Chairman LoRenzo Bates even went as far as to ask the Special Events section to define the Fair’s purpose.
The Navajo Parks and Recreation Department – Special Events’ position is that the Navajo Nation Fair is an event for the people and always has been.
“We are a non-profit event,” explained Fair Manager Norma Bowman. “With any event that is non-for-profit and is as large as the Navajo Nation Fair, there is a risk of losing money.”
“We just feel that with the addiction, poverty and societal indifference that the Navajo people face every day, we owe it to them to put on the best show possible. We’ll just have to keep our costs in check.”

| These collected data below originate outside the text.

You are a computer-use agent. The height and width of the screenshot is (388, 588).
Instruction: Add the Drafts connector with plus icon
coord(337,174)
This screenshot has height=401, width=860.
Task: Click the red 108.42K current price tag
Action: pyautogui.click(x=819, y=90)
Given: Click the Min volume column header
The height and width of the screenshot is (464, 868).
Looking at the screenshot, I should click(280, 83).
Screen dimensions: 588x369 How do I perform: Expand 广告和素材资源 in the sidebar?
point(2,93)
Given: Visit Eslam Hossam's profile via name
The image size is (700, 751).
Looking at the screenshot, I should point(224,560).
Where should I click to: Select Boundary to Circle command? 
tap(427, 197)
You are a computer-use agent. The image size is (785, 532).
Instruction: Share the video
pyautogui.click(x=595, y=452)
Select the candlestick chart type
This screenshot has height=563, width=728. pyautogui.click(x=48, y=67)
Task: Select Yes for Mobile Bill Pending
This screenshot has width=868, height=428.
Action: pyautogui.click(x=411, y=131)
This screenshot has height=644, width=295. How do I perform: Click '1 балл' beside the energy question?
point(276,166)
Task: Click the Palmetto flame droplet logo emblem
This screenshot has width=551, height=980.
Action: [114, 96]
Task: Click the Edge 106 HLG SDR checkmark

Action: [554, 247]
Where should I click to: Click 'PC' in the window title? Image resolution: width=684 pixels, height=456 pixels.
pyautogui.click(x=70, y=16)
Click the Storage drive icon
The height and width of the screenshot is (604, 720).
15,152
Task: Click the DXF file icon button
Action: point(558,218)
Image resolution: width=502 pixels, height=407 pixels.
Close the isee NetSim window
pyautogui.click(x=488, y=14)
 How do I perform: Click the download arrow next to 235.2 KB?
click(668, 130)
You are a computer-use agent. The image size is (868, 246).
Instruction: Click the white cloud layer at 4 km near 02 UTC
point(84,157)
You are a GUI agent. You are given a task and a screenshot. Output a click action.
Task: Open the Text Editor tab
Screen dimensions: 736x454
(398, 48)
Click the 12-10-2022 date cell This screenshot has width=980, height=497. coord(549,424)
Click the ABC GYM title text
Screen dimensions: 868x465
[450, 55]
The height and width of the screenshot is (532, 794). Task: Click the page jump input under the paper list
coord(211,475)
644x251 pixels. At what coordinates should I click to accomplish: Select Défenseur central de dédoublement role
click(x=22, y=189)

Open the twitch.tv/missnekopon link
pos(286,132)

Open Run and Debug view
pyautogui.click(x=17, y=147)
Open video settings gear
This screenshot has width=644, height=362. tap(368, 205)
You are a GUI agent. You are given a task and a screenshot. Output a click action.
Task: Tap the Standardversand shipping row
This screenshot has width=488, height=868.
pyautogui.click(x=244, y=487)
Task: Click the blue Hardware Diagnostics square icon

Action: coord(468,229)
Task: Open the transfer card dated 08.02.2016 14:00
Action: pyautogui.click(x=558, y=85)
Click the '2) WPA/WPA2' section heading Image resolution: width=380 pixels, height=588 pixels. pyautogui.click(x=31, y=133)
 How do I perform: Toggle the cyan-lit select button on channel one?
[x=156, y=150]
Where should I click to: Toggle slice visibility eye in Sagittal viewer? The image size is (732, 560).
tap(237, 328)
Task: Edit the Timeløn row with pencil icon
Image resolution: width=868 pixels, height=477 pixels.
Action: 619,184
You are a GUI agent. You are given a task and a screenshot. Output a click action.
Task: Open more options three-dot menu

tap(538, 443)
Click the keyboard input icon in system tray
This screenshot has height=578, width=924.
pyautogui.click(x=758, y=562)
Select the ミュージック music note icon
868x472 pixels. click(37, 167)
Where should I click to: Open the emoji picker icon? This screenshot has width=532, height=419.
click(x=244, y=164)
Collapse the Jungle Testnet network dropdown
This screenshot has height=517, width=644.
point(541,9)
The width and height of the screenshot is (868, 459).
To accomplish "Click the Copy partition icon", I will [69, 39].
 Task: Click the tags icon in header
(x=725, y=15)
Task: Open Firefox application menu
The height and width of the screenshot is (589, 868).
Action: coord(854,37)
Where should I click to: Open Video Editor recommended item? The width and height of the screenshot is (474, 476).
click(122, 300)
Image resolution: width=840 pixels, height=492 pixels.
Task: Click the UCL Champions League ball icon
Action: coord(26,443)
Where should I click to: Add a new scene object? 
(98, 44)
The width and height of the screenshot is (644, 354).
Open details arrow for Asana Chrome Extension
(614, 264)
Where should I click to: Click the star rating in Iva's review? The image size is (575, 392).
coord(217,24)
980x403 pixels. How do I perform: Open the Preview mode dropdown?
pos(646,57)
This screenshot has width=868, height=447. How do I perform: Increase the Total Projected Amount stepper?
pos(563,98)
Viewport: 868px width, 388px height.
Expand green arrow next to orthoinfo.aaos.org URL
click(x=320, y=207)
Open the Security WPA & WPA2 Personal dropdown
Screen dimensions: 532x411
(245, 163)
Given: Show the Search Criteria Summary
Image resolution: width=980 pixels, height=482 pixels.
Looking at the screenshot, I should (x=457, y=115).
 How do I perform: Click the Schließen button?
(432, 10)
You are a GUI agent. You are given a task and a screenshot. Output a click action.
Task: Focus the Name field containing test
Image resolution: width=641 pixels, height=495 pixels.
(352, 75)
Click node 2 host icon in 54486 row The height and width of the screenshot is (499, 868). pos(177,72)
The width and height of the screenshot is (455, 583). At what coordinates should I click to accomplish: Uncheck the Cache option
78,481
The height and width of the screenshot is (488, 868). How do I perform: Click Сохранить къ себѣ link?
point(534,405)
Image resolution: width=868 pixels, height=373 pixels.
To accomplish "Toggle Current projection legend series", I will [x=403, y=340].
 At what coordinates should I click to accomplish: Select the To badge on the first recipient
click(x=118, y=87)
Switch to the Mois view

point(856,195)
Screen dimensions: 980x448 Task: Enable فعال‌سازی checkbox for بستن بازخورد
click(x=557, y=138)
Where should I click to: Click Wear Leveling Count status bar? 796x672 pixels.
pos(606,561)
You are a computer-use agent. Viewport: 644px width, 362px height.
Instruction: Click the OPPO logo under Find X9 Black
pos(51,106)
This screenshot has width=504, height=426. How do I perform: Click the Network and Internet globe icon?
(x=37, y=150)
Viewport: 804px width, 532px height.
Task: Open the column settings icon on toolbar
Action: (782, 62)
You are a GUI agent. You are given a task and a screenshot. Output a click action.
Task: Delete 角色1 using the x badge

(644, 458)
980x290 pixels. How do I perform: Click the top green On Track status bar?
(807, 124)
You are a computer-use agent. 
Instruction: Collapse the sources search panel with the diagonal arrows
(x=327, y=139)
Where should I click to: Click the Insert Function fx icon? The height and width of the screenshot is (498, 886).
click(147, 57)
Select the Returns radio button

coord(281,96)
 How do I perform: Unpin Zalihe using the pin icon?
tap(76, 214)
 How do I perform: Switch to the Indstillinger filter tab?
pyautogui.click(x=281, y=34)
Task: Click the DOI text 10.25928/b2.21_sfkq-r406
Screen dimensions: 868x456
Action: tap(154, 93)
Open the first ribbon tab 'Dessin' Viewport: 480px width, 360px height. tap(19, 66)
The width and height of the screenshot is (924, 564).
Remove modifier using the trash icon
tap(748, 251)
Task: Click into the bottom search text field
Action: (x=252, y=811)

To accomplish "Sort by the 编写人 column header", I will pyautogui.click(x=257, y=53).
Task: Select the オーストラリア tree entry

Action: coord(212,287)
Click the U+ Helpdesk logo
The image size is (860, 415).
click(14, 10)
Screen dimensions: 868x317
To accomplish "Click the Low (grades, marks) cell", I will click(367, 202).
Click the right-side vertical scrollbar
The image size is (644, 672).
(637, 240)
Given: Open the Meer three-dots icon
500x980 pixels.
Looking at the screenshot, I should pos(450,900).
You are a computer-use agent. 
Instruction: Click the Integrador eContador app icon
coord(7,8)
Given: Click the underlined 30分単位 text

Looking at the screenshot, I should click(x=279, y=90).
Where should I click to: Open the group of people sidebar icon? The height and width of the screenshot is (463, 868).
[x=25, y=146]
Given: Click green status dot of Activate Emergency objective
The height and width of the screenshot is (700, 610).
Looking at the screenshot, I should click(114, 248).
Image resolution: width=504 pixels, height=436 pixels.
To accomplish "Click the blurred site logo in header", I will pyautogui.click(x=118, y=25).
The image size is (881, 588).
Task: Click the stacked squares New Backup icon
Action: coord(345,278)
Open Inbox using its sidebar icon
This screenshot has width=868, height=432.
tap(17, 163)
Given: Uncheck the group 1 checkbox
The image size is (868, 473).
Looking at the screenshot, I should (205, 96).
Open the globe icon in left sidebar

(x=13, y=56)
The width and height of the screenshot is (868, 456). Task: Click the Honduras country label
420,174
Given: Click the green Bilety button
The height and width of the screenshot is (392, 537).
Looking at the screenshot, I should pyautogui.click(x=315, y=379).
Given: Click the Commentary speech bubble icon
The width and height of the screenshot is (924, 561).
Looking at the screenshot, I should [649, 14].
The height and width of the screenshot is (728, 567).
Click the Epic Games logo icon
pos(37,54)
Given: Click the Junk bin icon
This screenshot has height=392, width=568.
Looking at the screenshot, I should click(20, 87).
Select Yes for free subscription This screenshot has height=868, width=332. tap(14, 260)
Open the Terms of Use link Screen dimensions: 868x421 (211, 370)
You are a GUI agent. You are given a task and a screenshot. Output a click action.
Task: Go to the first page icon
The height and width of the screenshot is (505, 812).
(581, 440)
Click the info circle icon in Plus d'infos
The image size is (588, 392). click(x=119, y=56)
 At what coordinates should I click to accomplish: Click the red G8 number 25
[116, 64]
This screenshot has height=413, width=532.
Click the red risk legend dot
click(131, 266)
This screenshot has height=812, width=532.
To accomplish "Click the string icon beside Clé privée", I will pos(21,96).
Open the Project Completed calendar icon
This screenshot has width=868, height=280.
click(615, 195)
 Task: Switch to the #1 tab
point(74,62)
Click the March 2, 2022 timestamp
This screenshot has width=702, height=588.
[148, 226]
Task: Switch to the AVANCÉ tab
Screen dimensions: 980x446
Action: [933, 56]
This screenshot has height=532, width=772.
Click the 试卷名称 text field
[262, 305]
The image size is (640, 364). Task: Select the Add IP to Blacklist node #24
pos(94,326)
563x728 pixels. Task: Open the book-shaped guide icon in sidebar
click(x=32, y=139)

To prove that the Fair is for the people, the Special Events section has announced that it will be providing several free and discounted nights of entertainment. Starting on Tuesday, September 7 at 8 pm, Christian rock bands Mercy Me and Addison Road will be putting on a free concert at the DCJ Memorial Arena, and Wednesday the hit comedy show “49 Laughs” will be performing for a discounted price of $2.
On Thursday at 9:30 pm, Earl Thomas Conley will be putting on a show after the Championship Bull Riding for tickets priced at only $10. If patrons wanted to see both the CBR and Earl Thomas Conley, tickets are going for $20 for adults and $10 for seniors and children.
Ronnie Milsap is performing Friday night, after the first performance of the Indian Rodeo, at 9:30 pm and his tickets are going for $20 for adults and $10 for seniors and children.
The Special Events section has been able to discount their prices because there are a large number of private sponsors contributing to this year’s Fair according to Economic Development Specialist Ira Vandever.
“Despite all the negative energy that was thrown our way with the audit release last month, people are starting to realize that we are correcting the findings that the audit revealed,” stated Vandever.
“We are taking a smarter approach to the Fair this year, really stressing the idea of being Navajo. There is an identity crisis that is sweeping across our land, and Thoreau is a perfect example. Our children need something to believe in, a solid foundation to stand on.”
“We need the Fair now more than ever to remind ourselves of who we are, or at least find a common ground to stand on. That remains the age old question, ‘Who are we?’”
The 64th Annual Navajo Nation Fair is September 6 – 12, 2010.
For additional information please visit www.navajonationfair.com or call the Special Events Office at 928.871.7053.
9.2.10 Special Events encourages people to “Be Navajo” at Nation’s Fair
9.1.10 Parade falls in line for Navajo Nation Fair
9.1.10 Last chance for baby contest
9.1.10 New age of Natives set to display talents at Navajo Nation Fair
8.3.10 Navajo Nation Fair gets Christian with low prices
6.22.10 Special Review of the 2008 and 2009 Navajo Nation Fair “Constructive Criticism”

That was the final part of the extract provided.